En el balance de las grandes crisis nacionales, solemos hablar de inflación, seguridad y salud. Sin embargo, hay una tragedia que ocurre en silencio, lejos de las cámaras, pero con un impacto mucho más profundo y permanente: la deserción escolar. En este 2026, Chile se enfrenta a un escenario donde miles de niños y jóvenes han “desaparecido” del sistema educativo, no por falta de capacidad, sino porque el Estado y la sociedad les han fallado sistemáticamente.

El Efecto Cicatriz del Post-Pandemia

Lo que inicialmente se vio como un bache tras la crisis sanitaria, hoy se ha consolidado como una brecha estructural. Miles de estudiantes que perdieron el vínculo con sus escuelas entre 2020 y 2023 nunca regresaron.
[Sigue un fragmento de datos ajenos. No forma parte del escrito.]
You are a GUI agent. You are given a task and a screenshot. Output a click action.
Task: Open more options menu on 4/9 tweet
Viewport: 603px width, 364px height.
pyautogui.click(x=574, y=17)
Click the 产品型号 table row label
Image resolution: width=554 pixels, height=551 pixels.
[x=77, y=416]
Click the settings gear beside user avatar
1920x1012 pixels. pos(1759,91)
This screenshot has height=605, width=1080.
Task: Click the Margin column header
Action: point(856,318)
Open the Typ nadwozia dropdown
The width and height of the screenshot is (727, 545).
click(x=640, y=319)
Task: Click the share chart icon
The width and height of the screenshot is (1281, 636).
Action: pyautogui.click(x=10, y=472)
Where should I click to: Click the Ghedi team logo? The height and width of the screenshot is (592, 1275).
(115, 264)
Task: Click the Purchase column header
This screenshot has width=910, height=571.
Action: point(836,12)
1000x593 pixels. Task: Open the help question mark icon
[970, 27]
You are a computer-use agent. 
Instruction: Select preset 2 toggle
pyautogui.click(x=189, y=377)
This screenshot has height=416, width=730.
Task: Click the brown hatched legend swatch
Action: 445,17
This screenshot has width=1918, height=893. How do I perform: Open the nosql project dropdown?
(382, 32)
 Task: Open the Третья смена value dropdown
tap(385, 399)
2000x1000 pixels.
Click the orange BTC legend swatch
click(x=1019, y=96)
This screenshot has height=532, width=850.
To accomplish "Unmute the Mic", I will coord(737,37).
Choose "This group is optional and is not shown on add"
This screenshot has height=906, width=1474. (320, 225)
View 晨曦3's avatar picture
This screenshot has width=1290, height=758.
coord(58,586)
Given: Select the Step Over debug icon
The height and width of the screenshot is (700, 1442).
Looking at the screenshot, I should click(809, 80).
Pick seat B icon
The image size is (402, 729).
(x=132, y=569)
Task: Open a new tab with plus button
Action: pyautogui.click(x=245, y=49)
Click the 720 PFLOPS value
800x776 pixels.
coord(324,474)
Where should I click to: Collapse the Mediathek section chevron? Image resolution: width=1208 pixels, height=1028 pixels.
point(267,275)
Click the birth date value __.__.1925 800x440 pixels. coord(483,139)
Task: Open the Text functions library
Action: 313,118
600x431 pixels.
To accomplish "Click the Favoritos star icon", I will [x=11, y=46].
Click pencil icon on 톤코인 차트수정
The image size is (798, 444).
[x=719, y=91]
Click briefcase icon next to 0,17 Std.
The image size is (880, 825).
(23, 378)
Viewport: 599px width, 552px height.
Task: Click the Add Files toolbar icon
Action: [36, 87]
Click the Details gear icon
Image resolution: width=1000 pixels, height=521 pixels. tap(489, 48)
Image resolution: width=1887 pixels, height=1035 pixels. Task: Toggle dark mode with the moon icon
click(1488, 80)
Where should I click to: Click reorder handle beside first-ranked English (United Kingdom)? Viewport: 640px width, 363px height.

Lo alarmante es que la deserción ya no solo afecta a los sectores más vulnerables de la periferia santiaguina; se ha extendido a regiones y a sectores de clase media, donde la crisis económica y la falta de sentido del sistema educativo actual están empujando a los jóvenes fuera de las aulas.

Seguridad y Deserción: El Círculo Vicioso

No podemos analizar la deserción escolar aislada del clima de inseguridad que vive el país. En barrios tomados por el narcotráfico y el crimen organizado, la escuela ha dejado de ser percibida como un lugar seguro o como el camino para el ascenso social. Para un joven en riesgo, el “dinero fácil” del mundo delictual suele parecer más atractivo que una educación que le ofrece resultados en 10 o 15 años.

Bajo la actual administración de José Antonio Kast, la agenda de “Aula Segura” ha intentado recuperar el orden en los liceos emblemáticos, pero el desafío de la deserción requiere más que disciplina: requiere revinculación. Expulsar a un estudiante violento puede traer orden al salón hoy, pero si no hay un sistema que recoja a ese joven, lo estamos entregando directamente a las redes delictivas.

Un Sistema Anacrónico

La deserción es también una crítica feroz a la relevancia de lo que enseñamos. El modelo educativo chileno sigue centrado en una estructura del siglo XX para ciudadanos del siglo XXI. Cuando un estudiante de educación media no ve la utilidad práctica de lo que estudia para su vida laboral o personal, el abandono es solo cuestión de tiempo. La falta de inversión en educación técnica-profesional de calidad y en programas de salud mental escolar ha dejado a los docentes solos en una batalla que no pueden ganar solo con vocación.